▶ **EXERCISE INSTRUCTIONS**
Rescale the records below by rewriting every line in full, multiplying each coordinate in the answers by 2.1 and rounding to whole numbers, with halves rounded up. Leave every other number unchanged.

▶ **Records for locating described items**
────────────────────
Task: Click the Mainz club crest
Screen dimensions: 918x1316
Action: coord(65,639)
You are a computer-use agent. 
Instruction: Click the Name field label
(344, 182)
────────────────────
▶ **ANSWER**
Task: Click the Mainz club crest
Screen dimensions: 918x1316
Action: coord(137,1342)
You are a computer-use agent. 
Instruction: Click the Name field label
(722, 382)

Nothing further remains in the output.